Médias

La liberté de la presse dans le monde

Reporters sans Frontières

Céline Tabou / 15 février 2014

L’organisation non gouvernementale, Reporters Sans Frontières a publié son classement mondial sur la liberté de la presse en 2013. D’un côté, les pays nordiques, bon élèves et de l’autre, le « trio infernal », composé de la Corée du Nord, l’Erythrée et le Turkménistan ».

Une « configuration plus habituelle » selon RSF, après les « printemps arabes » et les mouvements de contestation dans le monde. Christophe Deloire, secrétaire général de RSF, a expliqué que « Le Classement mondial publié par Reporters sans frontières ne tient pas compte directement de la nature des régimes politiques. Néanmoins, il apparaît clairement que les démocraties protègent mieux la liberté de la production et de la diffusion des informations factuelles que les pays dans lesquels les autres droits humains sont méprisés »

Erosion du modèle européen

Au sommet du classement, la Finlande, les Pays-Bas et la Norvège, trois pays qui « démontrent une nouvelle fois leur capacité à assurer et maintenir un environnement optimal pour les acteurs de l’information », a noté le rapport. Le Canada, Andorre et le Liechtenstein se placent juste derrière le trio de tête.

Globalement en Europe, la situation est acteurs de l’information est le « statu quo », où 16 pays font partie des 30 premières places du classement. En dépit de bon chiffres, RSF constate une « érosion lente d’un modèle européen confronté à ses nombreuses incohérences et à des situations inquiétantes au sein des onze autres pays membres, dont certains évoluent aujourd’hui au delà de la 80ème place » (Albanie, Monténégro, Macédoine).
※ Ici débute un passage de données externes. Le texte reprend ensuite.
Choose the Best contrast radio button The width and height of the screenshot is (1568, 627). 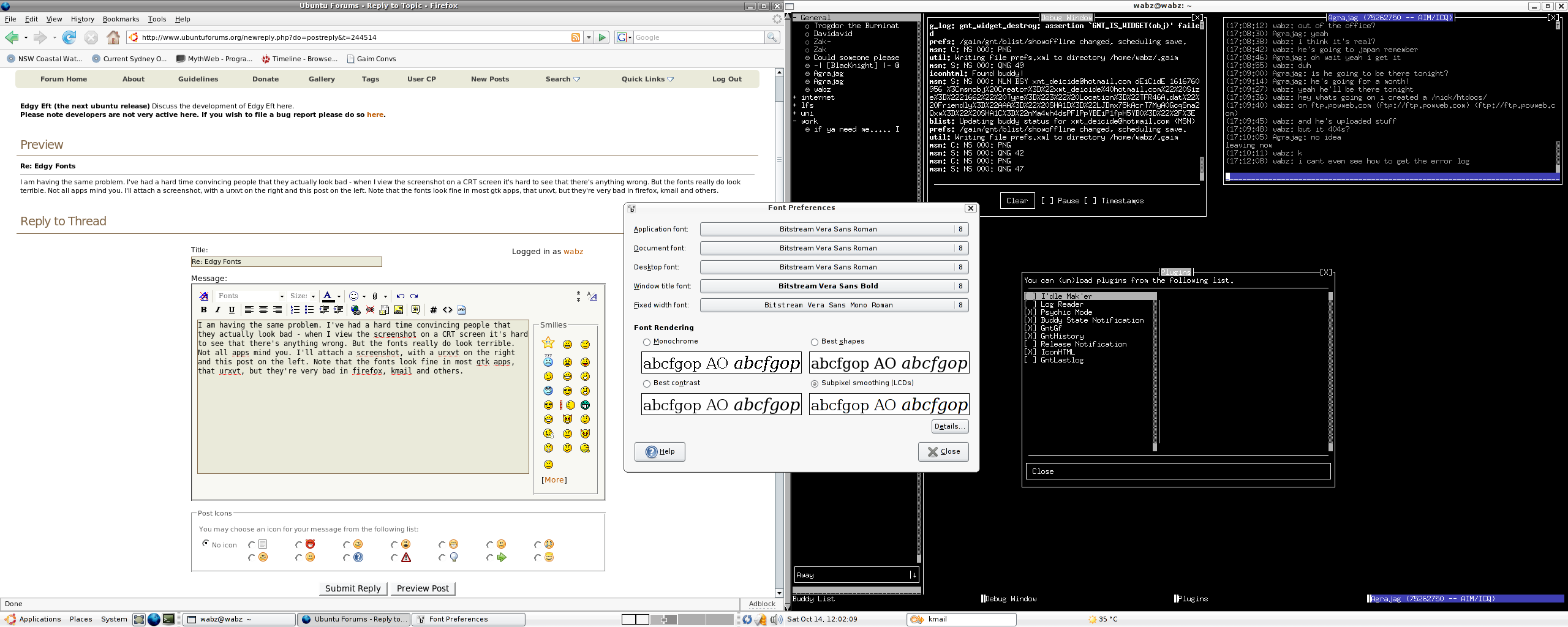(646, 383)
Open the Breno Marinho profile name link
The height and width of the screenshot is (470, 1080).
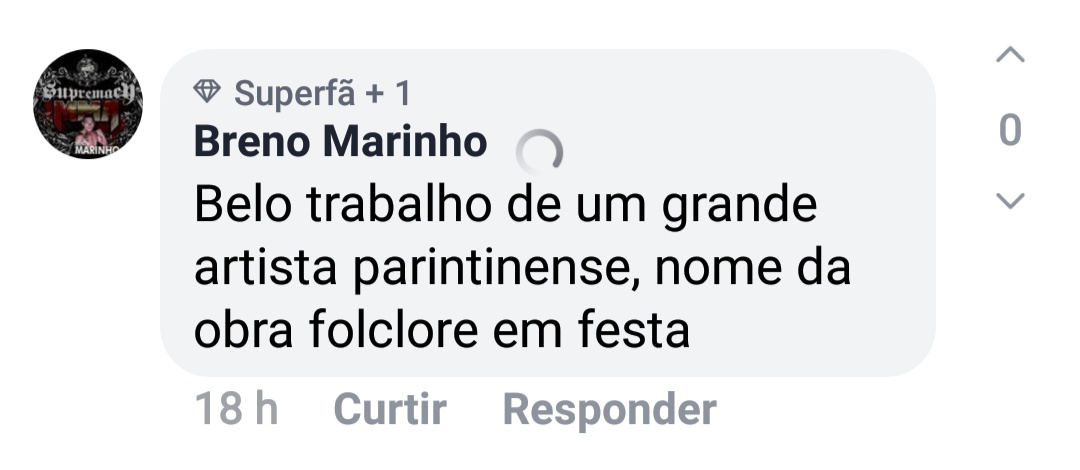[x=340, y=142]
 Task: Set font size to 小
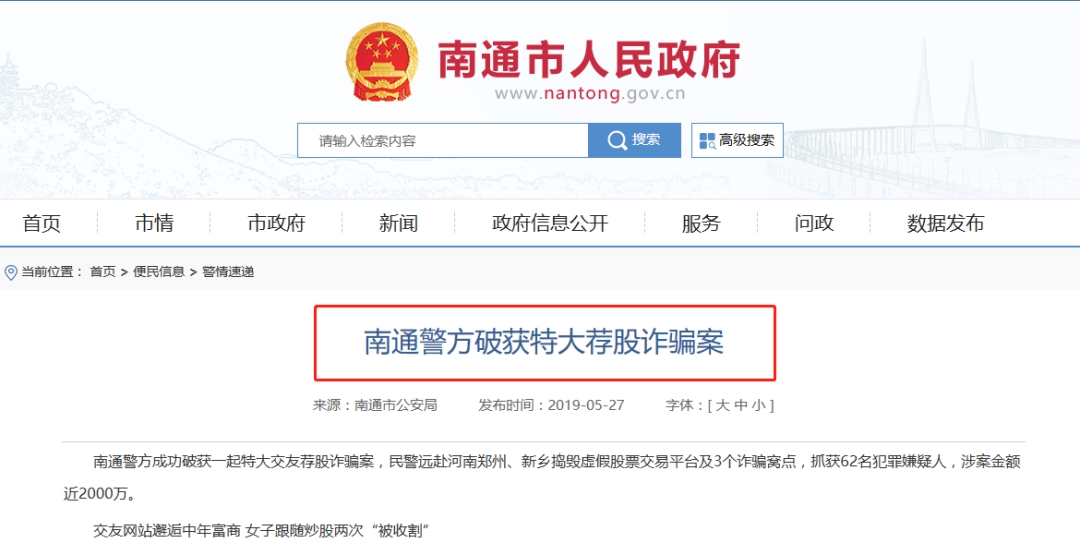pos(758,405)
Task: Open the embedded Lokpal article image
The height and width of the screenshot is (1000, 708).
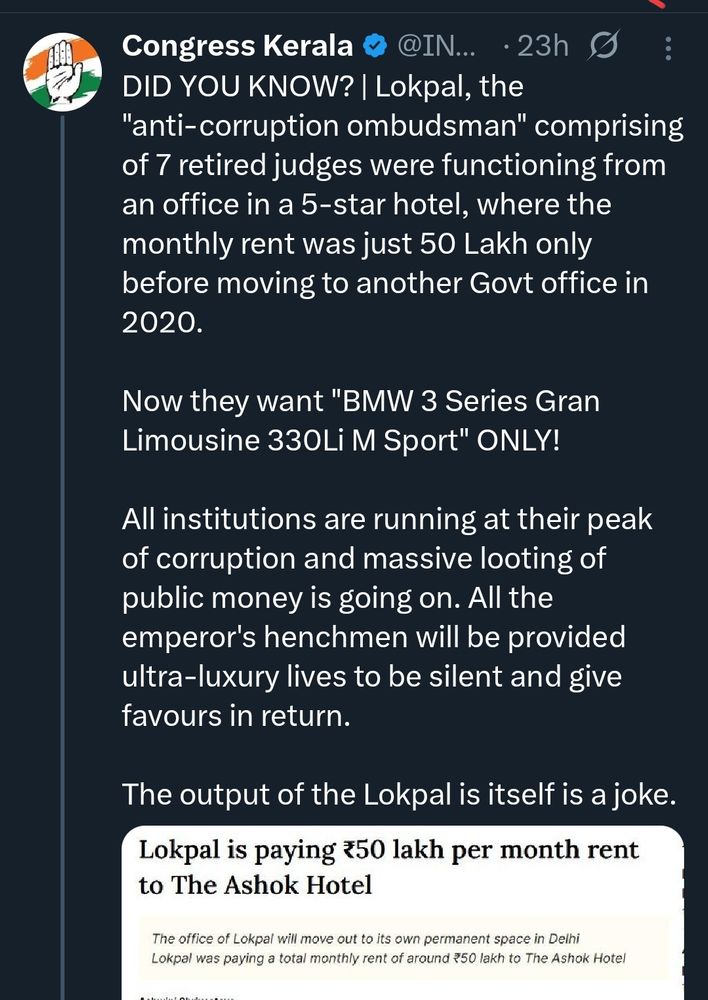Action: [403, 912]

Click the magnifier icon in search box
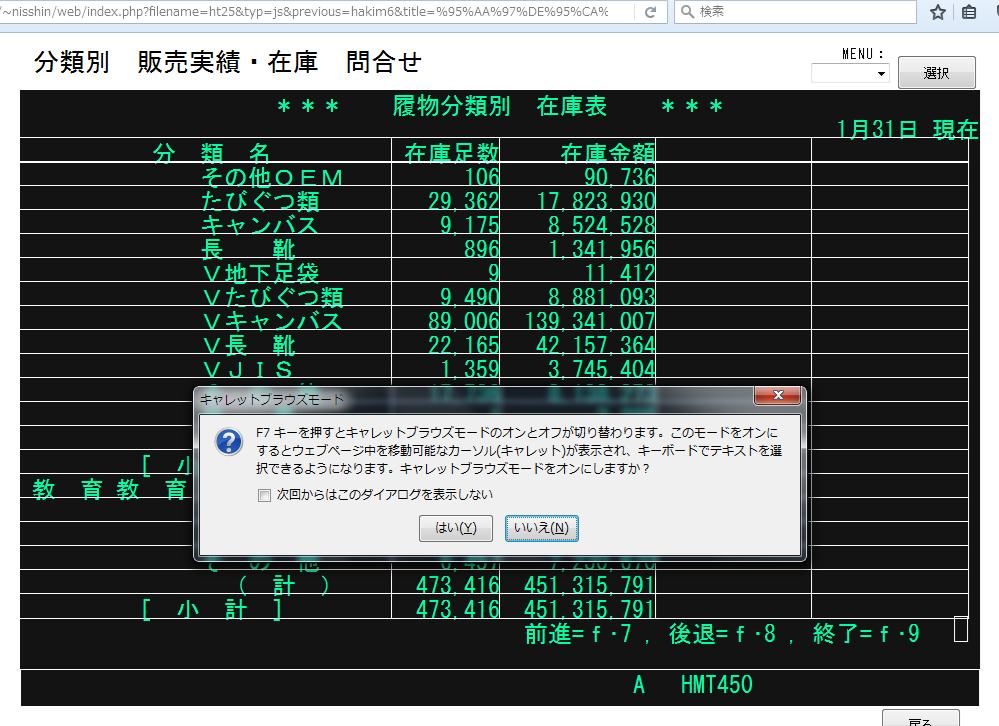[686, 12]
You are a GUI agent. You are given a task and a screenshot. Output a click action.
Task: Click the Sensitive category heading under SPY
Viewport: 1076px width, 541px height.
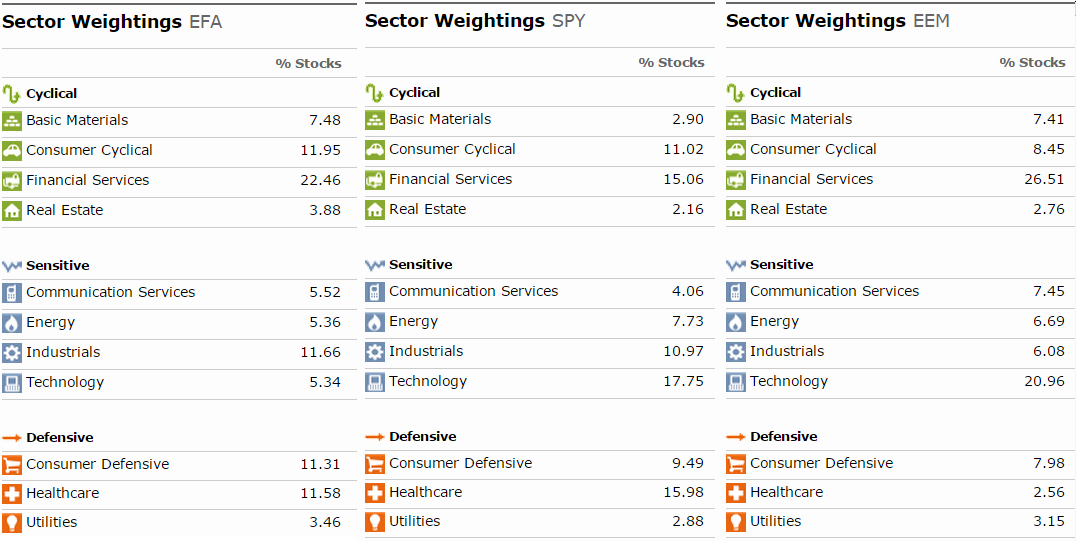click(420, 265)
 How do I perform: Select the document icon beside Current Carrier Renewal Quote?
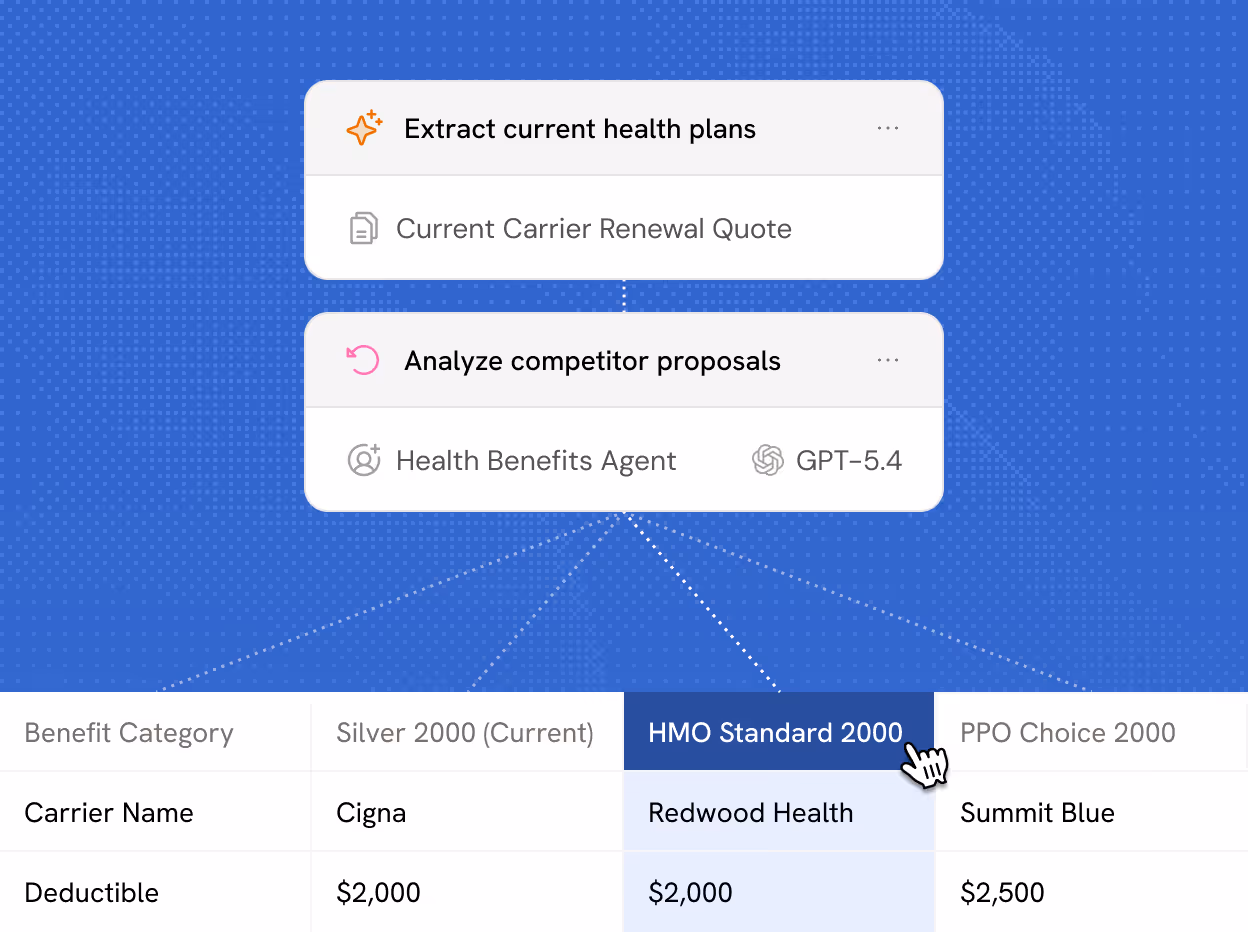tap(364, 228)
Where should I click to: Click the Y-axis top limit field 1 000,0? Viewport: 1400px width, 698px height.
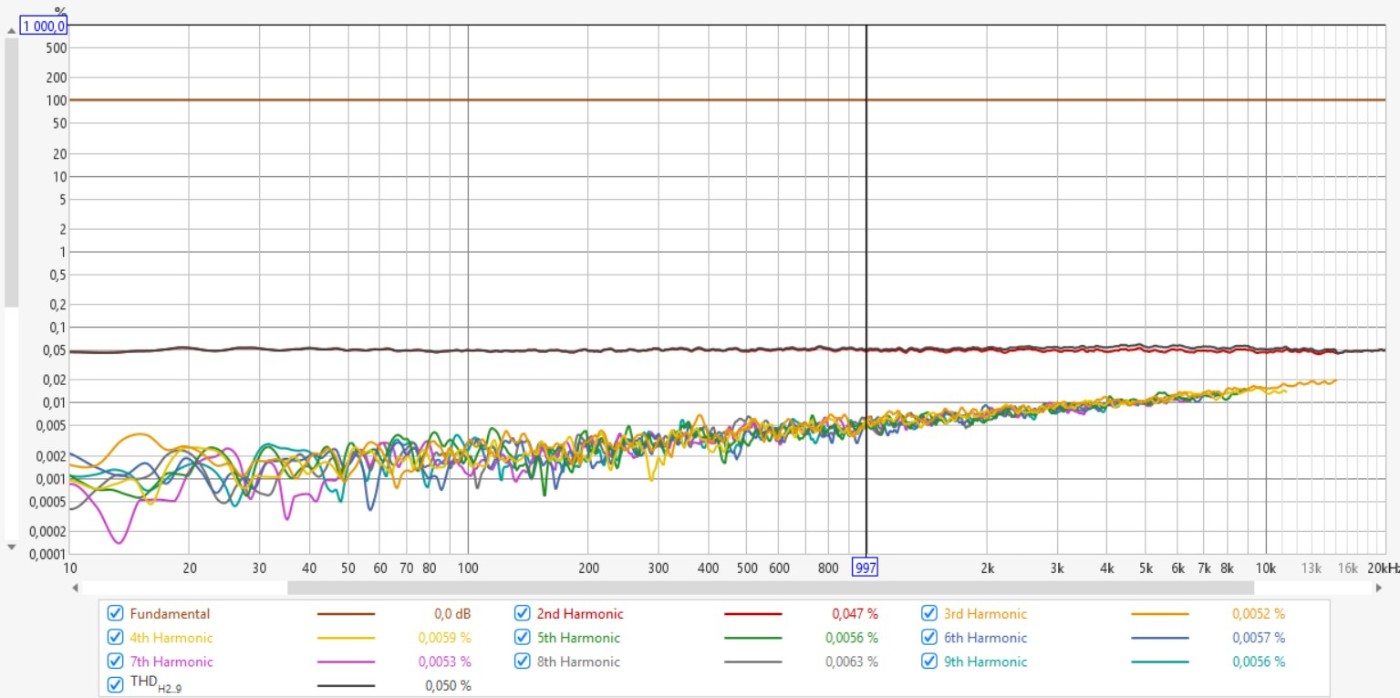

Des améliorations importantes ont été constaté au Malawi , où la situation est revenue à la position occupée avant « les dérives de la fin de la présidence de Bingu wa Mutharika. La Côte d’Ivoire, après la crise post-électorale entre partisans de Laurent Gbagbo et Alassane Ouattara, remonte dans le classement, pour retrouver sa meilleure position depuis 2003. Grâce au printemps birman, des mesures d’ouverture ont été mises en place, permettant au pays de remontrer dans le classement. Tout comme l’Afghanistan où les journalistes ne sont pas emprisonnés.

Un trio toujours infernal

A l’inverse, le Turkménistan, la Corée du Nord et l’Érythrée sont les plus répresseurs. La nomination de Kim Jong-un à la tête de la Corée du Nord n’a pas permis d’évolution de la situation, car le contrôle reste absolu sur l’information. En dépit du mouvement de contestation des militaires au sein du ministère de l’Information, l’Érythrée reste « une prison à ciel ouvert pour sa population ». « Des journalistes y meurent en détention. Malgré un discours réformiste, le régime turkmène ne cède pas un pouce de son contrôle totalitaire sur les médias », note le rapport 2013.

En Syrie a lieu une « guerre de l’information sanguinaire », où les exactions contre la liberté de l’information auront été les plus nombreuses. « Les professionnels de l’information sont pris pour cibles par les différentes parties au conflit, par l’armée régulière et par les factions d’opposition, qui s’y livrent une guerre de l’information », expliqué RSF.

La Syrie est suivi de la Somalie, l’Iran, la Chine, le Vietnam, Cuba, le Soudan et le Yémen, des derniers représentants la liste des dix pays les moins respectueux de la de liberté de la presse. « Non content d’emprisonner des journalistes et net-citoyens à tour de bras, l’Iran se distingue par d’abjectes pressions sur les familles des journalistes, sur son territoire comme à l’étranger ».

 Céline Tabou 

Entre régression et statu quo


Dans certains pays, « l’instabilité politique segmente la profession journalistique, et rend très difficile la production d’une information indépendante. Dans de tels contextes, les menaces et les agressions physiques sont fréquentes, ainsi que des purges au sein des rédactions », explique RSF. Les mouvements de contestation n’ont pas amélioré la situation des acteurs de l’informations, notamment en Tunisie, Egypte, Libye, mais aussi au Bahreïn, Yémen et à Oman.

En Asie, le Japon chute du classement. Faute au manque de transparence et un droit d’accès à l’information quasi nul sur les sujets liés de près ou de loin à Fukushima. De son côté, l’Inde est à son « pire niveau depuis 2002, en raison du climat d’impunité et d’une censure du Net qui se développe. En Chine, statu quo tandis qu’en Russie, Vladimir Poutine a serré la vis, après la mobilisation sans précédent de l’opposition. « Le pays reste également marqué par l’impunité intolérable de nombreux assassins et agresseurs de journalistes ».